Deb 11 version that is on the new host, this is the one that is now messed up

host.gw.h0:~# hostnamectl
hostnamectl
System has not been booted with systemd as init system (PID 1). Can't operate.
Failed to connect to bus: Host is down

Try other methods ...

host.gw.h0:~# lsb_release -a
No LSB modules are available.
Distributor ID:	Debian
Description:	Debian GNU/Linux 11 (bullseye)
Release:	11
Codename:	bullseye

host.gw.h0:~# uname -a
Linux host.gw.h0 5.10.0-21-amd64 #1 SMP Debian 5.10.162-1 (2023-01-21) x86_64 GNU/Linux

Quote
The tell is is if a binary foo exist on both folders as a real file (if the /usr merge is going on, /bin/foo should be a symlink).

A check shows that on the remote host with older containers /bin is symlink

root@host.gw:~# ls -l /bin
lrwxrwxrwx 1 root root 7 Aug 28  2021 /bin -> usr/bin

/bin is also a symlink on the new host and also on the new containers created directly on it
host.gw.h0:~# ls -l /bin
lrwxrwxrwx 1 root root 7 Jan 14 19:44 /bin -> usr/bin

This is what I see on the remote host proxy container
root@proxy:~$ ls -l /bin
total 11976
-rwxr-xr-x 1 root root 1234376 Mar 27  2022 bash
-rwxr-xr-x 1 root root   38984 Jul 20  2020 bunzip2
-rwxr-xr-x 1 root root  715480 Jul 25  2021 busybox
-rwxr-xr-x 1 root root   38984 Jul 20  2020 bzcat
lrwxrwxrwx 1 root root       6 Jul 20  2020 bzcmp -> bzdiff
-rwxr-xr-x 1 root root    2225 Jul 20  2020 bzdiff
lrwxrwxrwx 1 root root       6 Jul 20  2020 bzegrep -> bzgrep

(truncated)

On the older container /bin is NOT a symlink, and probably explains why the files appeared to double up.

Edit: But how? All I can think of are there's other symlinks under the conatiners /bin/ that may point to a larger number of files than are on the remote host, or it got into a loop when checking - it did take a very long time to count the files and I killed the count.

What I'll do is make brand new containers rather than copy over the older ones.

In any case, it's a mystery why doing the rsync and the deletion put systemd into a bad state. I'll have to do experiments to recreate the rsync step first, then see if that alone broke systemd, then do a delete of the container folder as before and see if that breaks systemd. For all I know it was pure coincidence things broke until I can reproduce it reliably.

Trouble is I'm about to go away on a trip for a few weeks and won't have time to experiment, so this will have to wait until I get back. I also have to build a test system to reproduce the situation because it's too disruptive to experiment on the production host.



Edited 2 time(s). Last edit at 03/23/2023 07:12PM by robertt.
Quote

On the older container /bin is NOT a symlink, and probably explains why the files appeared to double up.

I think that probably mess up somehow. It is probably still an issue to be resolved in this "/usr merge"

Quote

Edit: But how? All I can think of are there's other symlinks under the conatiners /bin/ that may point to a larger number of files than are on the remote host, or it got into a loop when checking - it did take a very long time to count the files and I killed the count.

EXERCISE TASKS:
1. Duplicate part of the thread on the /bin symlink problem, starting with "Try other methods" and going on through "be a symlink).".
2. Answer these questions using the thread on the /bin symlink problem:
(a) What codename does lsb_release report for the Debian version on the new host?
(b) Does the "ls -l /bin" output on the remote host proxy container show /bin as a symlink?
(c) What does the poster plan to do instead of copying over the older containers?
3. Resume the thread on the /bin symlink problem after its last sentence.

RECORDED DATA:

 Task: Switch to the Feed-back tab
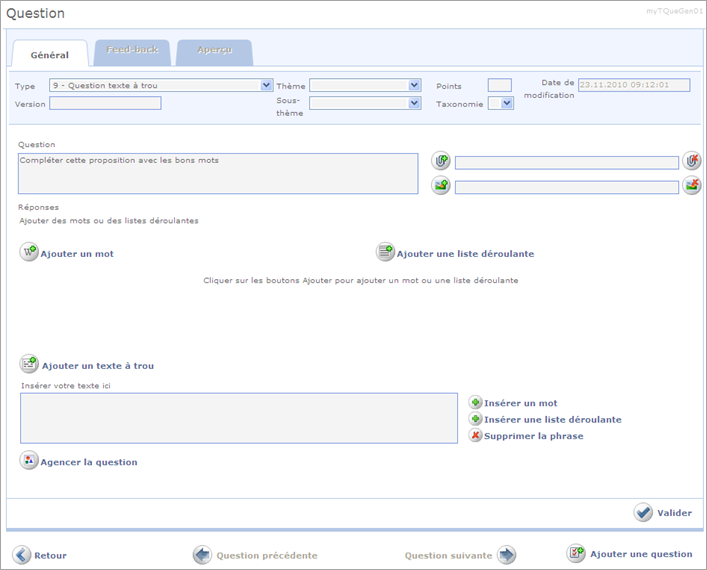(132, 50)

ANSWERS BY TASK:
1.
Try other methods ...

host.gw.h0:~# lsb_release -a
No LSB modules are available.
Distributor ID:	Debian
Description:	Debian GNU/Linux 11 (bullseye)
Release:	11
Codename:	bullseye

host.gw.h0:~# uname -a
Linux host.gw.h0 5.10.0-21-amd64 #1 SMP Debian 5.10.162-1 (2023-01-21) x86_64 GNU/Linux

Quote
The tell is is if a binary foo exist on both folders as a real file (if the /usr merge is going on, /bin/foo should be a symlink).

2.
(a) bullseye
(b) No, /bin is not a symlink there.
(c) Make brand new containers.

3.
No, I think you need to check your rsync command. Can it replace the files with symlinks?

Quote

In any case, it's a mystery why doing the rsync and the deletion put systemd into a bad state.

It could, if systemd runs binaries older than when it assumes new version.

Quote

What I'll do is make brand new containers rather than copy over the older ones.

Good idea to prove this was the cause.

-bodhi
===========================
Forum Wiki
bodhi's corner (buy bodhi a beer)



Edited 2 time(s). Last edit at 03/23/2023 07:40PM by bodhi.
Not sure if this will help but the only way I get SystemD to load correctly on my POGO was to install the systemd helper - systemd-sysv as well as systemd. That fixed the problem where systemd was started first with PID 1.

I use the pogo as NAS and gerbera media servers and they seem pretty stable until I break them :( - BobM
BobM Wrote:
-------------------------------------------------------
> Not sure if this will help but the only way I get
> SystemD to load correctly on my POGO was to
> install the systemd helper - systemd-sysv as well
> as systemd. That fixed the problem where systemd
> was started first with PID 1.
>
> I use the pogo as NAS and gerbera media servers
> and they seem pretty stable until I break them :(
> - BobM

Thanks for the tips, but these items were already installed. I believe my issues have been fixed and I will cover it in another post.
bodhi Wrote:
-------------------------------------------------------
> bluzfanmr1,
>
> > The question now is how do I make this
> permanent?
>
> You might not need to do ifdown/up if you can
> avoid the problem with systemd started running
> somehow.
>
> Instead of using the above commands to start
> Netatalk, you can do the sysv initscripts way.
>
> /etc/init.d/netatalk restart
>
> See if it will behave the same way.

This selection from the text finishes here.